## Exercise
In the items below, begin at the line that contains "Image resolution: width=600" and stop after the line that contains "(153, 1844).". Recast those lines as a JSON list of strings, one string per line, with blank lines and pictures left out.

## Given records
[Start of section]
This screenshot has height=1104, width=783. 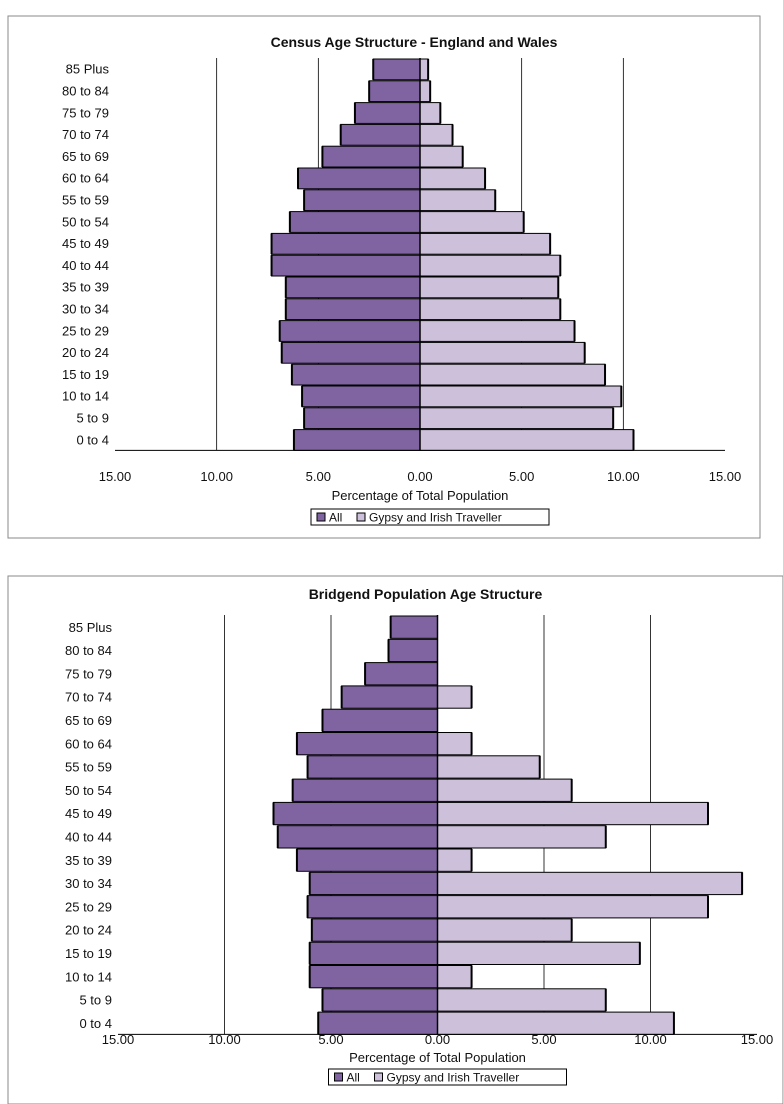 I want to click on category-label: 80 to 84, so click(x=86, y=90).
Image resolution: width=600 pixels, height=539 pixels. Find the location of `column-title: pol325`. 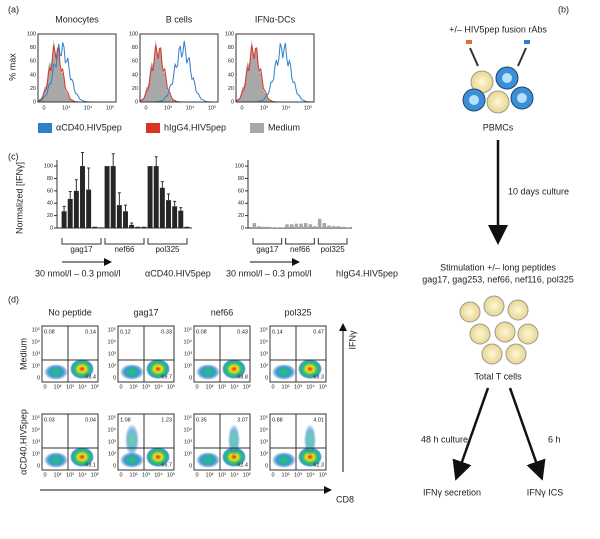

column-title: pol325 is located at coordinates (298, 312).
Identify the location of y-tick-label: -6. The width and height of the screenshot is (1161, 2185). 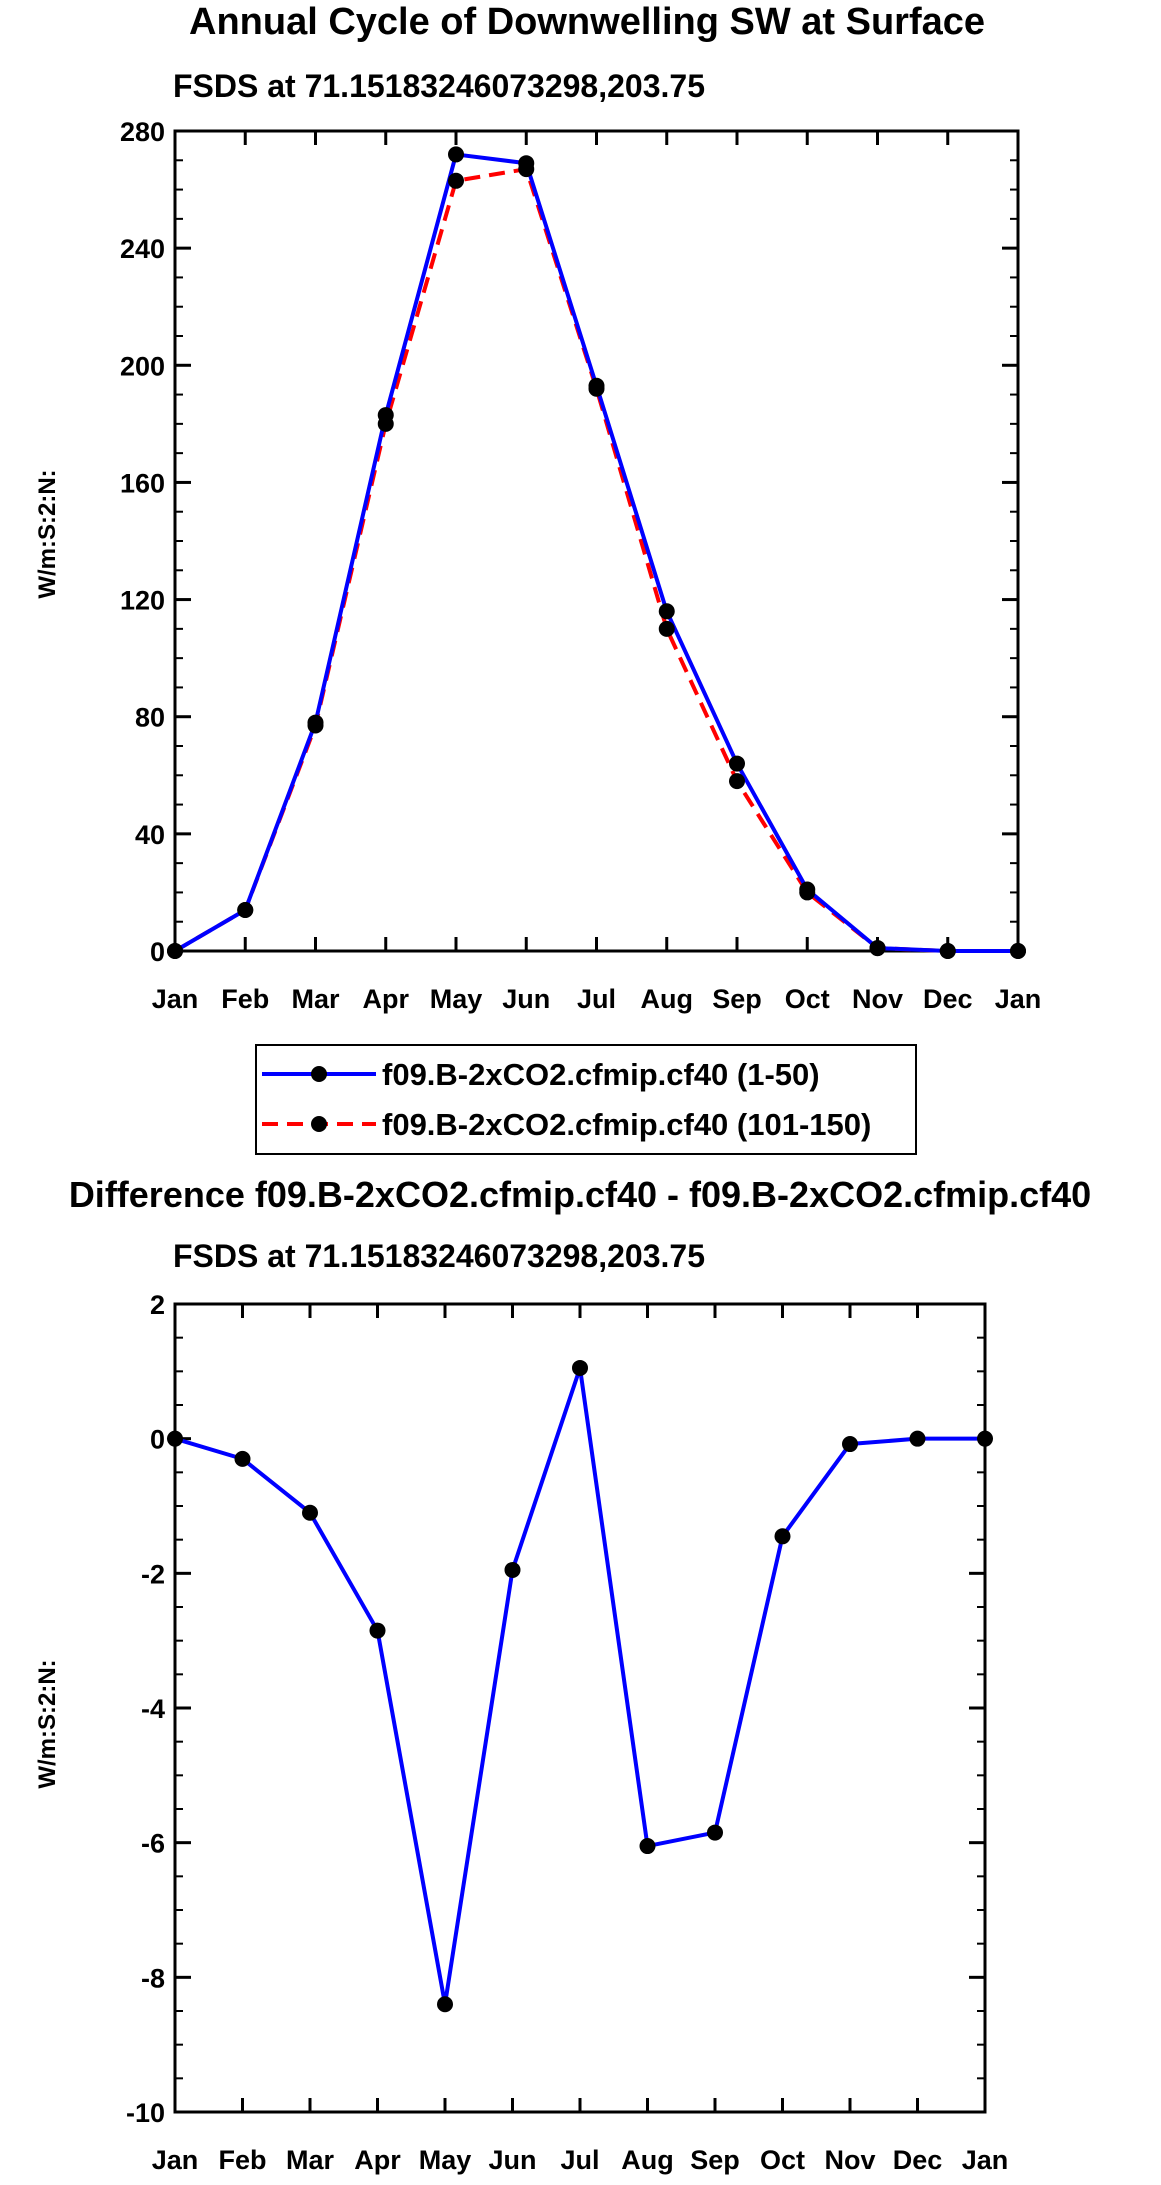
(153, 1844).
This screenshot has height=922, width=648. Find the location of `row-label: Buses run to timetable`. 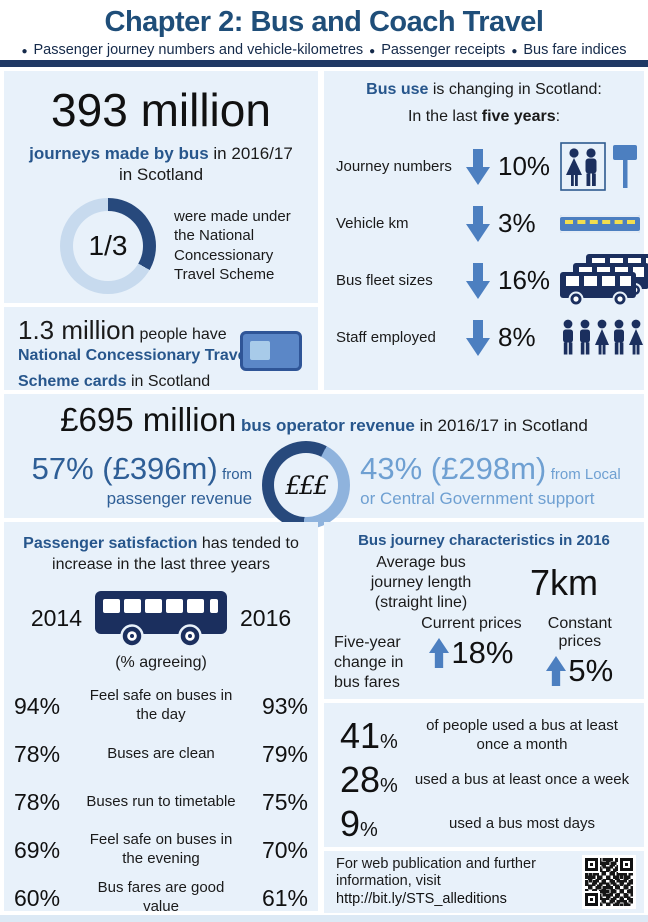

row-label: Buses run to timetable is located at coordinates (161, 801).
[End of section]
[Start of section]
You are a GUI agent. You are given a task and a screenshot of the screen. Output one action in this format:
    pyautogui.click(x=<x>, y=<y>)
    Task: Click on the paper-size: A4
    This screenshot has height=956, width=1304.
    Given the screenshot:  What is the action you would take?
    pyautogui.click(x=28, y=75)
[End of section]
[Start of section]
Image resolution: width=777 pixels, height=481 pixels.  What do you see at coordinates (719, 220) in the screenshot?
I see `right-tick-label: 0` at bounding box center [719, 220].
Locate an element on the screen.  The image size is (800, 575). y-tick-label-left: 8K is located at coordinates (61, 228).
[End of section]
## Written answer
[
  "Image resolution: width=600 pixels, height=539 pixels. Find the location of `column-title: pol325`. ",
  "column-title: pol325 is located at coordinates (298, 312).",
  "Identify the location of y-tick-label: -6. The width and height of the screenshot is (1161, 2185). ",
  "(153, 1844)."
]